Mon journal local m’a informé ce matin qu’avec la mort de Kadhafi, le "peuple libyen peut enfin tourner la page de 42 ans de brutale oppression."
L’oppression a commencé quand Kadhafi a libéré la Libye de la tyrannie de la marionnette qui dirigeait le pays, le roi Idris 1er, dont le drapeau est devenu la bannière des rebelles.
Elle s’est poursuivie avec l’expulsion par Kadhafi des bases militaires étrangères et sa nationalisation du pétrole libyen.
L’oppression s’est accentuée lorsque les Libyens, sous la direction de Kadhafi ont commencé à jouir du niveau de vie le plus élevé d’Afrique.
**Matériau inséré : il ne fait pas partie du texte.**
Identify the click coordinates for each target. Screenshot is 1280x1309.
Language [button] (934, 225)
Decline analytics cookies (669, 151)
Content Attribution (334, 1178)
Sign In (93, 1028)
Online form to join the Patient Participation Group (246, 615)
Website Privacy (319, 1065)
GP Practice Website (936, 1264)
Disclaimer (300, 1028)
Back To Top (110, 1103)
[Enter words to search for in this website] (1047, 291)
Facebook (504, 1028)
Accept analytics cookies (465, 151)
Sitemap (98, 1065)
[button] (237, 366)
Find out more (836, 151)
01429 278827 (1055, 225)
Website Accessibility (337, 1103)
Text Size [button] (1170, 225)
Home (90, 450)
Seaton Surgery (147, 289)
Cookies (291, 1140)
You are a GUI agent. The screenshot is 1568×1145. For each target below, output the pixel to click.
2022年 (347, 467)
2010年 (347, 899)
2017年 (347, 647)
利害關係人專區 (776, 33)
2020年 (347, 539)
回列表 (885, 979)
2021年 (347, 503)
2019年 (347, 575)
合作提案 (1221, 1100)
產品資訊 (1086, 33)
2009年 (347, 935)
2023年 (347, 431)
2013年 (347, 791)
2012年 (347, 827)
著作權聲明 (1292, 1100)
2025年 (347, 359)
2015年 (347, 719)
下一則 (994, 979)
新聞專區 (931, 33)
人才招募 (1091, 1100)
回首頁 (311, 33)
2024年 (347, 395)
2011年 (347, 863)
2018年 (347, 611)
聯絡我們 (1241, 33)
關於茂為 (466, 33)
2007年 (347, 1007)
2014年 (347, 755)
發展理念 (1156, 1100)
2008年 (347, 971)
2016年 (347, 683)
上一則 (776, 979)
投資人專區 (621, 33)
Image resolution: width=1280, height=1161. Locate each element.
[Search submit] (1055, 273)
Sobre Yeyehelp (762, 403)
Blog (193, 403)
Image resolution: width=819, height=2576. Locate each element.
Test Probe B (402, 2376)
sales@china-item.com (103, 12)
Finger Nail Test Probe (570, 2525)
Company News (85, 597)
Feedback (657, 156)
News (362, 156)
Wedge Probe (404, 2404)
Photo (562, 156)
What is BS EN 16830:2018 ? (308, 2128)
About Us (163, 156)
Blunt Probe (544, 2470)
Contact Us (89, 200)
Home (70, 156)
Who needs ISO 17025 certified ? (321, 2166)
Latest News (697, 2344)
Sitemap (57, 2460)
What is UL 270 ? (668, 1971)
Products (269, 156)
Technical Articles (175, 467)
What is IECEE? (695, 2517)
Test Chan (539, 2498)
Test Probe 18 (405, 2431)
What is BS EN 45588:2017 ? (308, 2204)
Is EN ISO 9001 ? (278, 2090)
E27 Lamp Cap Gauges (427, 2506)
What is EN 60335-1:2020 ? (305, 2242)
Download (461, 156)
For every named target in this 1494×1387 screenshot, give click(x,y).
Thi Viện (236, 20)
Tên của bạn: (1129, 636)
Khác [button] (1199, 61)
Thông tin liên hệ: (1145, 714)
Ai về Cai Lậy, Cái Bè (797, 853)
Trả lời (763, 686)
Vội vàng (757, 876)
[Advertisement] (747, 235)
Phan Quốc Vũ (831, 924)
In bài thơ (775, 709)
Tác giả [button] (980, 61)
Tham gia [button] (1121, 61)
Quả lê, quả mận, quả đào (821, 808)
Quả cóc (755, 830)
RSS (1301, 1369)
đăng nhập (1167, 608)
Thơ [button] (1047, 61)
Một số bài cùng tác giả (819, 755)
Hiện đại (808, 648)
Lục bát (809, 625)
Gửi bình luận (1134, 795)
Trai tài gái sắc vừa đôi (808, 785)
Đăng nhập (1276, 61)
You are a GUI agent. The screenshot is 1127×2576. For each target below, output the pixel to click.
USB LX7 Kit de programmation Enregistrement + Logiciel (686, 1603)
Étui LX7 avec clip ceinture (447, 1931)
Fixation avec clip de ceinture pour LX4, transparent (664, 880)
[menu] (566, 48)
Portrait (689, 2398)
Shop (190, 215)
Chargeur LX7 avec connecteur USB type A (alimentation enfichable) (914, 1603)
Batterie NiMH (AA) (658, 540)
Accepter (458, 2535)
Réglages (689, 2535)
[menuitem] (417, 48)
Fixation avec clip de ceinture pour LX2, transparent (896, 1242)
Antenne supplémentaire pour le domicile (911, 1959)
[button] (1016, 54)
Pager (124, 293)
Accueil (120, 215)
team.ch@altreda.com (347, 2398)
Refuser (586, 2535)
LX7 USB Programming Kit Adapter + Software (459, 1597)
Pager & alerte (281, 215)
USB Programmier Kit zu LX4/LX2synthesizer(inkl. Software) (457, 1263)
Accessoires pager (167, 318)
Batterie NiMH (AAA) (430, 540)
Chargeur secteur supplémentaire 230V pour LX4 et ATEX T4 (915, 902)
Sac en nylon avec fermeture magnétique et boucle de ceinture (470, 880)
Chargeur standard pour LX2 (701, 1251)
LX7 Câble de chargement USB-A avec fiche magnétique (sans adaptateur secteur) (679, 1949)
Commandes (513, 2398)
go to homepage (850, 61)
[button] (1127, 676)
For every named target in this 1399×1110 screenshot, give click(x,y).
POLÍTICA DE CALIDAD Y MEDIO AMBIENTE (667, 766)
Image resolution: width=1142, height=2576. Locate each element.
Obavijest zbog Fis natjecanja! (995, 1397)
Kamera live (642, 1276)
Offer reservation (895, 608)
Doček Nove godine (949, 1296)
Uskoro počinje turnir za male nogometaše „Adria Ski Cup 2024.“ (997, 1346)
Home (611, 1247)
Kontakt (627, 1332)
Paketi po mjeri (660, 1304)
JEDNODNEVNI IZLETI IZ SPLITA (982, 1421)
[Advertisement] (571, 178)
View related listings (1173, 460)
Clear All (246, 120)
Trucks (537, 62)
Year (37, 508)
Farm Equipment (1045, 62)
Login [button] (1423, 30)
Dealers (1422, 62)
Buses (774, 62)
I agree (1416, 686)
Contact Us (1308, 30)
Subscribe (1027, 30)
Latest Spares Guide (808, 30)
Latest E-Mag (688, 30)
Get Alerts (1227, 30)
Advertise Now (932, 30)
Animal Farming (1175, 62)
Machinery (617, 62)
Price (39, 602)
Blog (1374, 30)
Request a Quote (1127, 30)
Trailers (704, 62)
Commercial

Et le combat de Kadhafi contre le groupe armé islamique libyen - dont les membres se sont battus en Afghanistan et en Irak et ont lutté avec Oussama ben Laden contre les Soviétiques en Afghanistan - a certainement ajouté à l’oppression.
Le leader de ce groupe, Abdel Hakim Belhaj, qui a été autrefois emprisonné aux USA pour terrorisme, est maintenant le chef militaire de Tripoli.
La manière dont Kadhafi a tenu tête aux dirigeants des compagnies pétrolières et aux officiels du Département d’Etat étasuniens pour "Libyaniser" l’économie libyenne (pour que les investissements étrangers profitent aux Libyens) a augmenté encore d’un cran l’oppression.
Et l’aide généreuse de Kadhafi aux mouvements nationaux de libération des pays d’Afrique sub-sahariens a étendu son oppression au monde entier.
Quelles sont les forces pro-démocratiques qui ont combattu ces multiples oppressions ?
- Le Qatar, une monarchie absolue qui a envoyé des armes et des munitions aux rebelles.
- Les monarchistes, toujours furieux que leur roi ait été renversé.
- Les islamistes, qui tentent depuis des années d’instaurer un régime islamiste à Tripoli.
- Les dissidents liés à la CIA qui détiennent désormais les postes-clés du Conseil National de Transition et qui ont promis aux compagnies pétrolières étrangères les premiers droits sur les concessions pétrolières.
- L’OTAN dont les avions et les forces spéciales ont joué un rôle décisif dans le renversement de Kadhafi.
Ces dernières semaines, les avions de l’OTAN se sont consacrés à la destruction totale de la ville de Syrte - au nom de la protection des civils. Il semble que l’OTAN ait le droit de bombarder des civils tandis que les leaders de pays indépendants n’ont pas le droit de combattre les soulèvements qui ont lieu dans leurs pays.
Pendant que ces forces s’unissaient pour combattre les oppressions de Kadhafi, les tanks saoudiens fournis par les USA entraient au Barhein pour écraser un soulèvement populaire, le président du Yémen soutenu par les USA, Ali Abdullah Saleh, faisait tirer sur son peuple et le régime de Moubarak se perpétuait en Egypte par l’intermédiaire des hommes de main de Moubarak avec l’approbation des USA.
Ces événements - qui impliquent tous des alliés des USA - ont été plus ou moins passés sous silence par les médias. Et ce qui est plus important encore, aucun n’a fait l’objet d’une intervention militaire ni d’une inculpation par la Cour Pénale Internationale, ces attentions ayant été réservées uniquement à Kadhafi.
Il est exact que le peuple libyen peut tourner la page sur ces 42 ans, mais ils ont été 42 ans d’indépendance et non d’oppression brutale.
Par contre, ce qui les attend, ce sont les bases militaires de l’OTAN, une économie au service des compagnies pétrolières occidentales et le joug oppressif de l’impérialiste étasunien.